Dipnot: Doktorlara saygım sonsuz. Onlar benim gözümde imkansızı yaşıyorlar. Emek veriyorlar insanlık ve sağlık için. Hatta bir doktorla tanışsam" oo çok cool, zekisin dostum.. " da oluyorum ama bana göre değil. Sormayın artık bu soruyu:D İçinizden ne geliyorsa onu yapın:)


21 Ekim 2016 Cuma

Hata Yapmaktan Çekinmeyin! - Labda Yaptığım Hatalar/Sakarlıklar

Başka bir labda staja gittiğimde hele hele de ekstra bir efor sarfedip yurtdışına çıkmışsam, en çok korktuğum şey labda hata yapmak. Çünkü çok çok büyük bir ihtimalle kendi projemi yapmıyor, başka birinin projesine yardım ediyor oluyorum stajlarda. Kendi çalışmam ya da projem olsa yaptığım hatalara yanmam ama başkasının işi olunca kendimi çok kötü hissediyorum. Ama insanlar tabi ki hata yaparak öğreniyor.Şimdi aklıma gelen birkaç anımdan bahsedicem:)

Boğaziçi, birinci yılım:

Üniversiteye başlarken çok çok hevesliydim, hemen birinci sınıfta bir hocamızın labına stajyer olarak başladım. Süpervizörüm dünyalar tatlısı bir insandı:) Sağolsun yaptığım hatalara katlandı hep güler yüzlüydü ki bu çok önemliydi benim başlangıcım için... Velhasıl kelam bir gün bir insanın bir memelinin "gerçek bir insanın" DNA örneğini kaybettim:) Hem de ne! DNA örneğini kullandıktan sonra buzdolabına geri koyacaktım ve tüpler yerinden zıpladı rafa koyduğum anda. Etrafa saçıldılar ve bazılarını buldum/bulduk. Bir tanesini bulamadık ve  süpervizörüm de yanımdaydı. Hiçbir şey demedi hiç surat asmadı ama ben çok korkmuştum ve çok utanmıştım:) Sonradan bana daha fazla acı çektirmemek için sanıyorum, " o DNA ile işimiz bitti zaten" dedi süpervizörüm! :D O an kendime anca gelmiştim.

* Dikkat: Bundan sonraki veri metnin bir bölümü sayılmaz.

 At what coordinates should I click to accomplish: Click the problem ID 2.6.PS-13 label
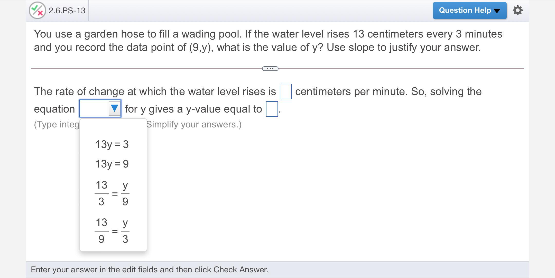[x=67, y=11]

Japonya'daki stajımın ilk haftası:

PCR yapmam gerekiyordu (DNA nın istediğiniz bir bölgesini çoğaltmanızı sağlayan bir yöntem ve labda her gün yapılan bir şey). Bilenler için anlatıyorum önce, sonra basite indirgeyeceğim. Buffer olarak KAPATaq 5X Buffer yerine (ismi önemli değil) gidip restriction buffer olan CutSmart buffer kullandım :D Kullanmışım daha doğrusu... Sadece  üç nokta... Who the hell does that?? Galiba başka bir şey düşünüyordum o sırada:) 
Daha basit anlatmak gerekirse, hiç kullanmamam gereken bir solüsyonu kullandım deneyimde ve tabi ki çalışmadı. 
Oturduk süpervizörümle tartıştık ne olabilir diye. Tüplerin tepesine koyduğum kapağa kadar düşündük:) Kullandığım DNA nın yoğunluğunun düşük olabileceğini düşündüm ve arttırmaya karar verdim. Dondurucudan malzemeleri alacaktım ki bir baktım, başka bir buffer var:) Aptal ben... 

Bu konuyu çok baside indirgeyemeyeceğim ama lütfen Google'layın: Yine bir gün PCR yaparken, primerleri 1/10 dilute etmeyi unuttum ama süpervizörüme söylemedim sonuçlar çıkana kadar hehehhe... Çünkü deneyin yarısında farkettim. Neyse ki her şey çalıştı, sorun olmadı.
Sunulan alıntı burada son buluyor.